*Task objective*
Pick out and copy every line below that has the word "agent".
=-=-=-=-=
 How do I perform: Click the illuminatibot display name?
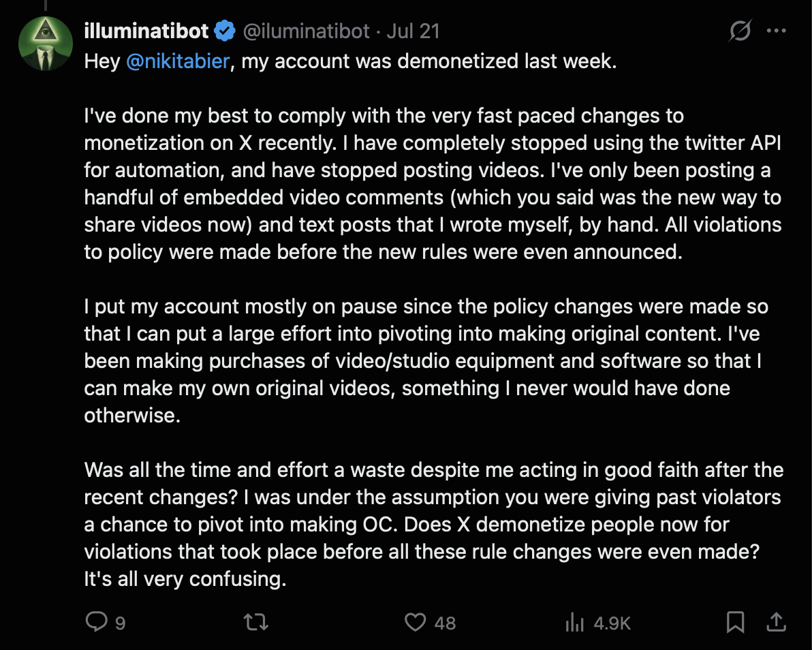coord(146,31)
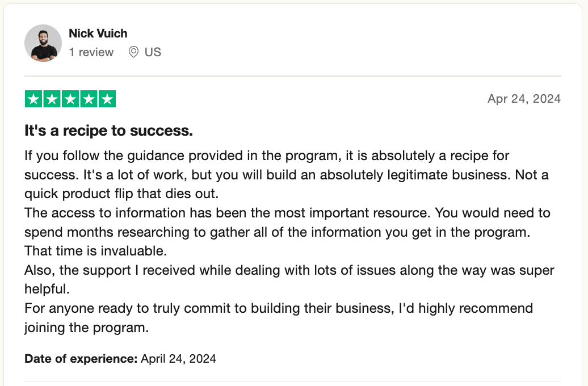588x386 pixels.
Task: Click the sentence starting "Also, the support I received"
Action: 289,270
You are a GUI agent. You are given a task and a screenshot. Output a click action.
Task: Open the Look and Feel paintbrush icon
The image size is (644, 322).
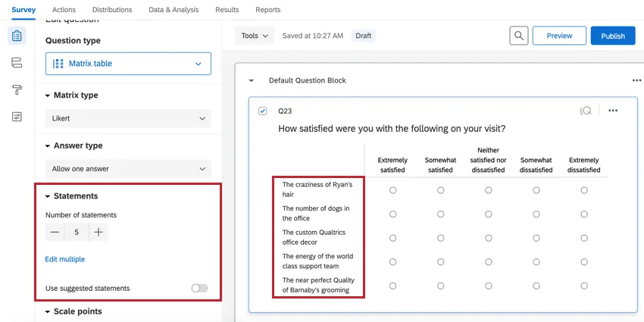(17, 90)
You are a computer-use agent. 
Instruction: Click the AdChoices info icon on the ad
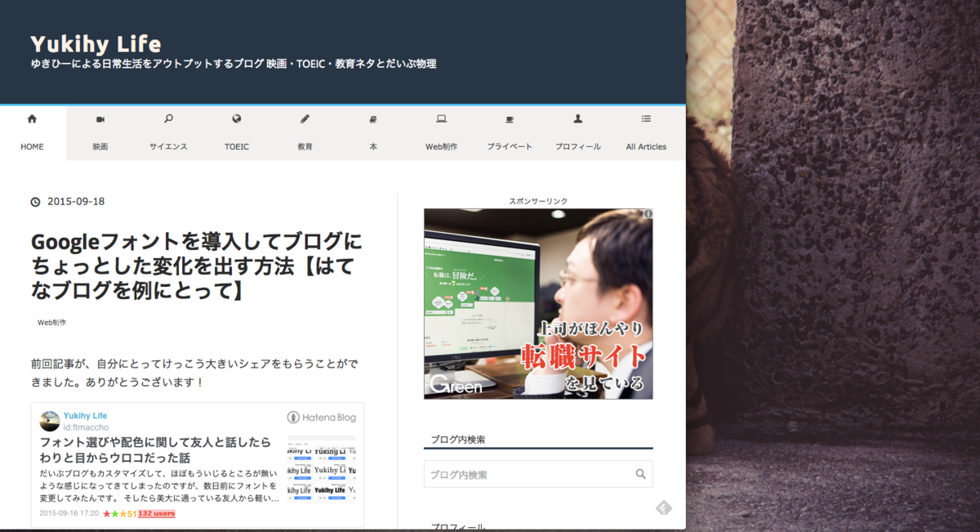pyautogui.click(x=648, y=212)
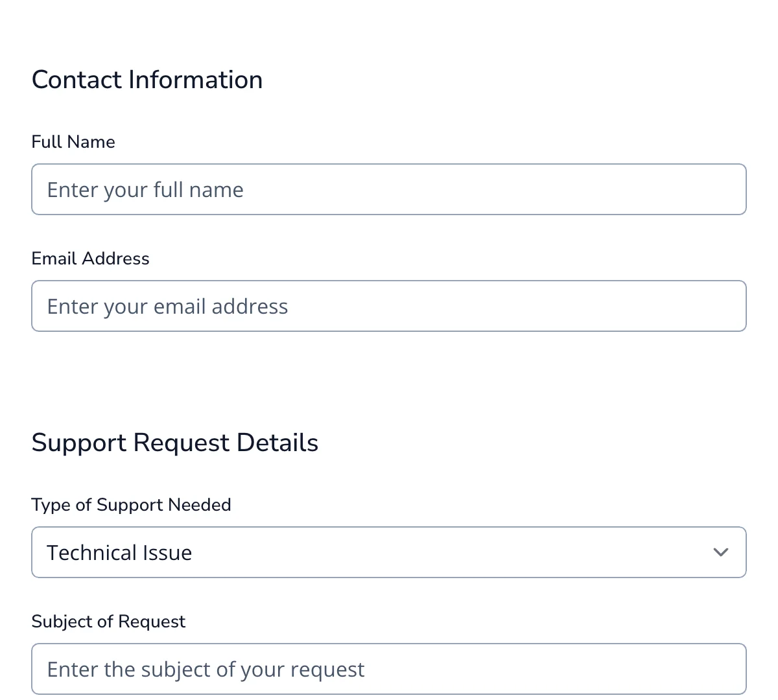Click the dropdown arrow beside Technical Issue
778x700 pixels.
720,552
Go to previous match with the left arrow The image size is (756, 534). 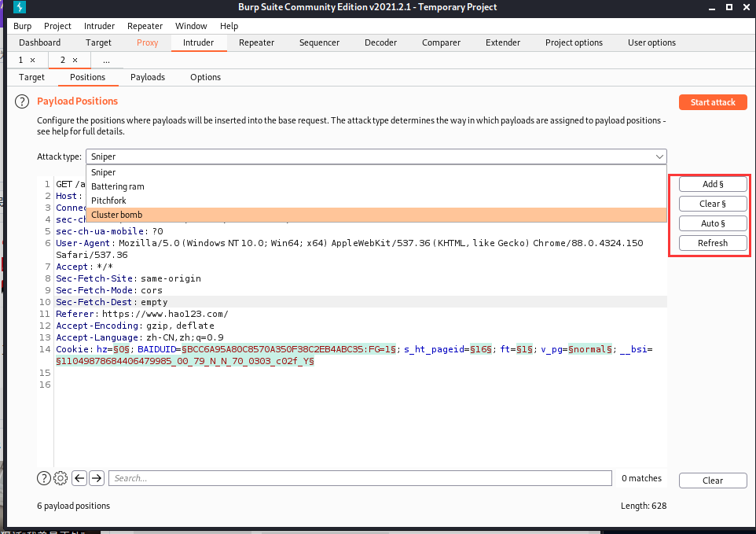(x=79, y=478)
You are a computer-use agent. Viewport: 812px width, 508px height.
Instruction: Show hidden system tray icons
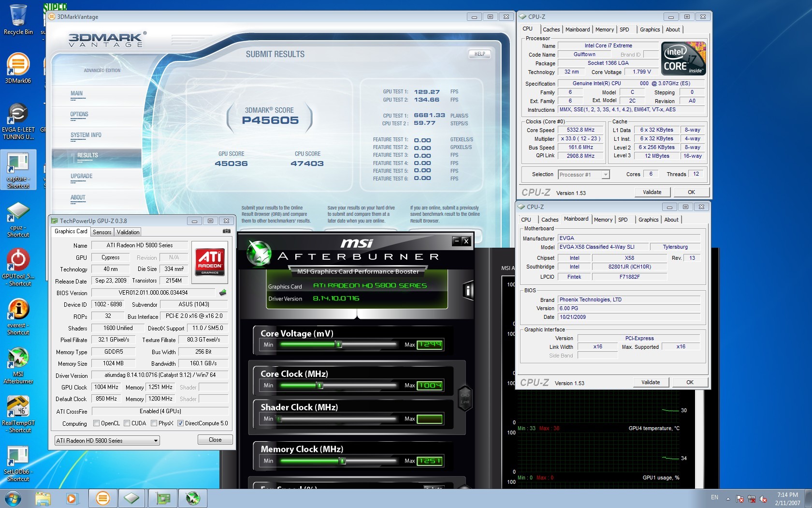tap(728, 499)
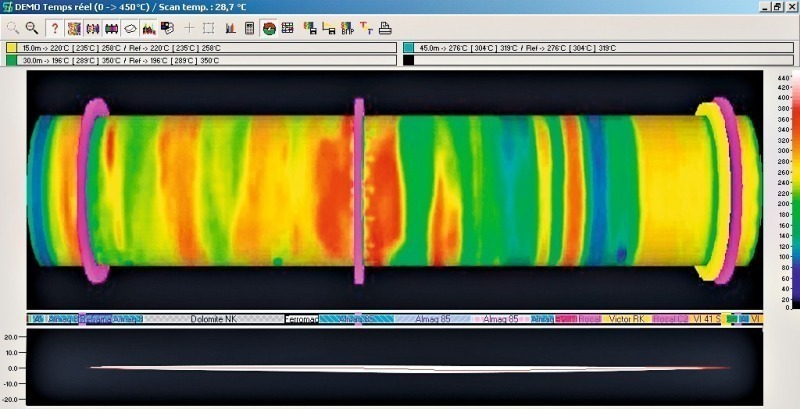Click the teal 45.0m marker color swatch
The height and width of the screenshot is (409, 800).
pyautogui.click(x=408, y=47)
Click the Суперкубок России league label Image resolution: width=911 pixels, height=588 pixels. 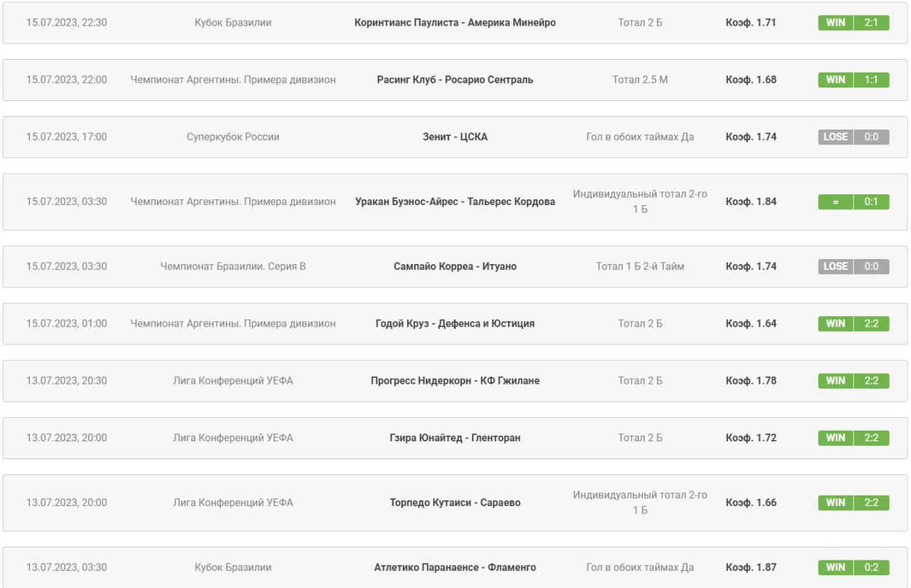[x=233, y=137]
=-=-=-=-=
*Your solution*
You are a GUI agent. You are given a task and a screenshot. Output a click action.
You are a computer-use agent. 
You are a computer-use agent. Viewport: 812px width, 508px height.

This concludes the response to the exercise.